SEATTLE — Big data and pharmaceutical tracking and authentication company TruMedicines on Tuesday launched a 40-day Kickstarter campaign for a smartphone app that promotes medication safety.
TruMedicines said the app will help stymy issues responsible for over a million deaths every year and billions of dollars in additional healthcare costs — counterfeit medication and adherence. Particularly with regard to counterfeit medication, TruMedicine’s David Prokop learned that people’s inability to figure out whether a drug is legitimate or not was a problem that needed fixing.
“When I learned about the epidemic of children dying due to counterfeit malaria pills, it became my mission to find a solution,” Prokop said.

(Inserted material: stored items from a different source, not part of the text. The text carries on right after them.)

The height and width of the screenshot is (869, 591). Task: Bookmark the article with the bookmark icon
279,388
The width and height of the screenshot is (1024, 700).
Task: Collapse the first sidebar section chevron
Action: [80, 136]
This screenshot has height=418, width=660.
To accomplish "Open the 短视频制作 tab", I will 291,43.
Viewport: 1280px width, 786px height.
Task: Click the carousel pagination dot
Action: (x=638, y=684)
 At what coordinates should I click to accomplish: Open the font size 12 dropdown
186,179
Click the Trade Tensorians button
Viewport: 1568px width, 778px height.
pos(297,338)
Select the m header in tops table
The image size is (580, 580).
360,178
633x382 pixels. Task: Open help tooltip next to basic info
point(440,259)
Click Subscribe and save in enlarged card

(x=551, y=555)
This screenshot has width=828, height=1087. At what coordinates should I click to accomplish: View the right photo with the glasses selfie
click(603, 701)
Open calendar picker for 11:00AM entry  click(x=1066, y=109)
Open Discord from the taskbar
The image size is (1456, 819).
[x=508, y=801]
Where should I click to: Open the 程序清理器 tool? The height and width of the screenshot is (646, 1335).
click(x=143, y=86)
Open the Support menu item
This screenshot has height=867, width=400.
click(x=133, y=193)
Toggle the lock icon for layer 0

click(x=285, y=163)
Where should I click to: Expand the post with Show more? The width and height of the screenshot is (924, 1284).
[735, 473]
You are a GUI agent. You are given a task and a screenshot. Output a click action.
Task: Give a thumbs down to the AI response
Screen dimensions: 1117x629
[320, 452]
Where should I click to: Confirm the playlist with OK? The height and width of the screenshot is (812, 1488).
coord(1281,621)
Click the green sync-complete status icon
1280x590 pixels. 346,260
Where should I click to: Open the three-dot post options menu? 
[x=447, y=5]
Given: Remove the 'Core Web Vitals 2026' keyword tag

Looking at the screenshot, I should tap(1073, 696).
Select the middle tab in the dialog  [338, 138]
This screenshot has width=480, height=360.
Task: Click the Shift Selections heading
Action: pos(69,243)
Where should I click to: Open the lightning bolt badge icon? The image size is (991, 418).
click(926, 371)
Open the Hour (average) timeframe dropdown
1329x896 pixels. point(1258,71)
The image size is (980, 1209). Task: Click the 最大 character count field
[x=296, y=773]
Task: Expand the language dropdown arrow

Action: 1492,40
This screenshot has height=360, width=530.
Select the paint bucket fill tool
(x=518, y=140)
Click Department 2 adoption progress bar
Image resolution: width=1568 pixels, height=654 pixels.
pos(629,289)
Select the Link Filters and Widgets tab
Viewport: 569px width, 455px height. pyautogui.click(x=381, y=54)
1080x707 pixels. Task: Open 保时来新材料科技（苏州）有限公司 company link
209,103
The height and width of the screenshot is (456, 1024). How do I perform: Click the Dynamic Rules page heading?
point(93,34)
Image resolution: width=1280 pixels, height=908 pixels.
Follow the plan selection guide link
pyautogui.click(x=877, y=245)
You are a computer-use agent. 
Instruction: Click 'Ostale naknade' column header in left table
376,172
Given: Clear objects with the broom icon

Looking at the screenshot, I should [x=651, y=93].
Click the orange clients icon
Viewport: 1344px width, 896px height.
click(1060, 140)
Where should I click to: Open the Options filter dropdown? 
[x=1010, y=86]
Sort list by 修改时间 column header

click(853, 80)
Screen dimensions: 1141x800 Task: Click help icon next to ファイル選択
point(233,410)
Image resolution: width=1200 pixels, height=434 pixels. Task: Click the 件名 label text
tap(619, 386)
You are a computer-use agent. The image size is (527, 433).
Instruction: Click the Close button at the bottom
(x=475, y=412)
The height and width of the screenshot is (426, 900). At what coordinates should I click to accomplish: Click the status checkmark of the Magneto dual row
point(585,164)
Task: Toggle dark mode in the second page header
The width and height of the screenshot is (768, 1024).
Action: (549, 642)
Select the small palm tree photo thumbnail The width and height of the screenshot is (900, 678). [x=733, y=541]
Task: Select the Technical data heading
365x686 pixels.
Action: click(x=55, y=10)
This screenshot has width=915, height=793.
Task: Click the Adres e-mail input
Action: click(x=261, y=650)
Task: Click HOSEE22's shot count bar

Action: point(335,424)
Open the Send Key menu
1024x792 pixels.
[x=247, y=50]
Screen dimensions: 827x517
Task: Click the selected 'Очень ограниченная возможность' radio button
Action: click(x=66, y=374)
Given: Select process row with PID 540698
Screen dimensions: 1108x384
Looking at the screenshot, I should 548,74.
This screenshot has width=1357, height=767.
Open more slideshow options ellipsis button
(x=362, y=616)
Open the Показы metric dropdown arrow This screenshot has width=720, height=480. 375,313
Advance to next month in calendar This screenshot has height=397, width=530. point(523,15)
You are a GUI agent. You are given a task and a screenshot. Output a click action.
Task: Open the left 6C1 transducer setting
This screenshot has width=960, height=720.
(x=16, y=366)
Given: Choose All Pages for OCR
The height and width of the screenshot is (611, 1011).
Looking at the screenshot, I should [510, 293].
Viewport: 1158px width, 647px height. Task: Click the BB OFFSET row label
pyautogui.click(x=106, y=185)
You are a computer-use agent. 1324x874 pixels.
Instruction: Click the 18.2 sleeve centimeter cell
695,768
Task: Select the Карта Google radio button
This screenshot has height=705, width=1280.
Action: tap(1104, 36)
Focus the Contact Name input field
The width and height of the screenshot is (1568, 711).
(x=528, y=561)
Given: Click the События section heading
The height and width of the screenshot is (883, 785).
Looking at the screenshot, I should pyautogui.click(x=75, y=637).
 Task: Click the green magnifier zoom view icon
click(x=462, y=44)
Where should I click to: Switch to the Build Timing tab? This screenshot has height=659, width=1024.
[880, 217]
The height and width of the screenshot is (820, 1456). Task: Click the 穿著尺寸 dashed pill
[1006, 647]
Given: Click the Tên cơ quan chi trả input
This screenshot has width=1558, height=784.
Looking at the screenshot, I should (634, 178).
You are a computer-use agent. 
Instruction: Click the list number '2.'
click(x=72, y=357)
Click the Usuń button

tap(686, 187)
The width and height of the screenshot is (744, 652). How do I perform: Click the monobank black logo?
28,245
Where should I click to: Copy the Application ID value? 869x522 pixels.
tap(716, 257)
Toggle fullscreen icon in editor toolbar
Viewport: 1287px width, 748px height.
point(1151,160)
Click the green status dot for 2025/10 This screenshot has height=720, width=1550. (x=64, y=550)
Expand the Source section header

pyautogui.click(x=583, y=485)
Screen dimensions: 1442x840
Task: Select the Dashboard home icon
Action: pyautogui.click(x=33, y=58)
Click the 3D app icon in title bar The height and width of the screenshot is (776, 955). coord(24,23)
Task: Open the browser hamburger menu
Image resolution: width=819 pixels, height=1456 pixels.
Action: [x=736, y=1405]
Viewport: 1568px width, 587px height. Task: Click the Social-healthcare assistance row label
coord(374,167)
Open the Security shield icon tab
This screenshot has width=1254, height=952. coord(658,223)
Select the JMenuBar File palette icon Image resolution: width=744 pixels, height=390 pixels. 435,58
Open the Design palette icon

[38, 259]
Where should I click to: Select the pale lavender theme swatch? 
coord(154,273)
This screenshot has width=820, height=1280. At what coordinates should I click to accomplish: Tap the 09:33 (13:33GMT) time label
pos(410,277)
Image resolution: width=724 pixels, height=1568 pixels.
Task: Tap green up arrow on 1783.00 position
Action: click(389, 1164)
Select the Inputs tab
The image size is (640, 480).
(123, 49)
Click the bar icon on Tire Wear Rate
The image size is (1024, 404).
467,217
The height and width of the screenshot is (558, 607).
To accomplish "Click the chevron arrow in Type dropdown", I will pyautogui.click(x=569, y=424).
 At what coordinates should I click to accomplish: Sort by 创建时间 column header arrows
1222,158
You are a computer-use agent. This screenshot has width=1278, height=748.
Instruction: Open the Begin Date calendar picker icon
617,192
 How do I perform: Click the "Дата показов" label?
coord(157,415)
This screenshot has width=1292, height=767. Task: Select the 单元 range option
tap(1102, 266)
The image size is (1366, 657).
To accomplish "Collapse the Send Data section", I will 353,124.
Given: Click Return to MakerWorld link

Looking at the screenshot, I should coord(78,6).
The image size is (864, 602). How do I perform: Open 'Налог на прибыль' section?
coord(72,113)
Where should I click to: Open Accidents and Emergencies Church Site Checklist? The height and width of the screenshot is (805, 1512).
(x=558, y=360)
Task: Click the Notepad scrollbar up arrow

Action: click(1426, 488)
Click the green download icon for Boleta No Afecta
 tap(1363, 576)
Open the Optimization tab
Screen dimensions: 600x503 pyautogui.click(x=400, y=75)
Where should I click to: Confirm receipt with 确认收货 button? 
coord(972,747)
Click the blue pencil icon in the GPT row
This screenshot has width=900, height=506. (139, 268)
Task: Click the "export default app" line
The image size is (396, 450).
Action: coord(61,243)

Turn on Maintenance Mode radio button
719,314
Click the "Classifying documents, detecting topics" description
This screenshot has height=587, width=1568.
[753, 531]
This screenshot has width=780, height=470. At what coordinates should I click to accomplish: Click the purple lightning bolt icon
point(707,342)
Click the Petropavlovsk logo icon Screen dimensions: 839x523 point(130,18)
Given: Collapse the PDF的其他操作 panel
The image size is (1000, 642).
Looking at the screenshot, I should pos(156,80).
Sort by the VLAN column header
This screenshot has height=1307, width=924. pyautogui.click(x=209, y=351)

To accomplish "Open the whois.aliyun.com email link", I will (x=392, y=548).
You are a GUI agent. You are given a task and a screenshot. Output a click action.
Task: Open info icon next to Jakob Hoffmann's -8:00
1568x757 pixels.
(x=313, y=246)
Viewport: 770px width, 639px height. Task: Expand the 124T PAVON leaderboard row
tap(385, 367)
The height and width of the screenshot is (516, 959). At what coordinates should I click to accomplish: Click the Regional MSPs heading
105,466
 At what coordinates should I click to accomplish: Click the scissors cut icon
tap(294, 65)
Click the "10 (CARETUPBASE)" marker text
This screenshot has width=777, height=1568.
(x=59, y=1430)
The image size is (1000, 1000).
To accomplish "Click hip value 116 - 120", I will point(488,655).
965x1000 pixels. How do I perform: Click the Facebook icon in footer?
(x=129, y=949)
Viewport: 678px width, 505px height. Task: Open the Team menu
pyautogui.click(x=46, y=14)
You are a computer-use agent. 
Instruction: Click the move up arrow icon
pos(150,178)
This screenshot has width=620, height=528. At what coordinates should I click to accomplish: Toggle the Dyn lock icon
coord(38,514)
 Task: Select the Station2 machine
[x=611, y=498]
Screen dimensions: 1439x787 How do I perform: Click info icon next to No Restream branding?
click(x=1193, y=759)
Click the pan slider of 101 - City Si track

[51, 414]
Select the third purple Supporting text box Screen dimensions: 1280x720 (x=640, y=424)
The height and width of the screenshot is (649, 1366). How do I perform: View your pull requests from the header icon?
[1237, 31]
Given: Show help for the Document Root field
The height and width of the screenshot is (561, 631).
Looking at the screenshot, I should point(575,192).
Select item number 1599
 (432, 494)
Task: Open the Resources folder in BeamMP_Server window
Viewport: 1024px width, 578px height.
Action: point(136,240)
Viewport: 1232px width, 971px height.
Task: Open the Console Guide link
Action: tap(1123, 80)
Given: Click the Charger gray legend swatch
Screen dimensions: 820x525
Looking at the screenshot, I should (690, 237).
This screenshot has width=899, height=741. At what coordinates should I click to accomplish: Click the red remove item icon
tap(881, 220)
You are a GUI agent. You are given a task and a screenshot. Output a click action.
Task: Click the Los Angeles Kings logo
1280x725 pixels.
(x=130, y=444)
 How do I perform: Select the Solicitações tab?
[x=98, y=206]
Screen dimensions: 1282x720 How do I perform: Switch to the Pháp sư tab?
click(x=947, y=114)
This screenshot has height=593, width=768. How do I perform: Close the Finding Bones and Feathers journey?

The app requires a two-step authentication process — users first scan a QR code on the back of a TruMedicines box, and then take a photo of the pill, comparing it against the companies cloud database of medication. The process verifies where the drug was made, its expiration date and side effects. Designed to be accessible to people who are illiterate or have poor vision, the app provides information verbally and in large font in 52 languages.
Besides the issue of counterfeit medication is ensuring that patients take their medication properly and regularly — something that 90% of diabetes patients and 50% of cancer patients don’t fully do. So the TruMedicines app will send text message notifications to a patient’s family and doctor if a dose is skipped and will incentivize adherence through a rewards program.
“I’m thrilled that TruMedicines not only has the capability to dramatically reduce these avoidable deaths, but it also assists patients with compliance to ensure that medications are taken as prescribed,” Prokop said.
The Kickstarter campaign seeks to secure $150,000 to fund a April 2016 launch.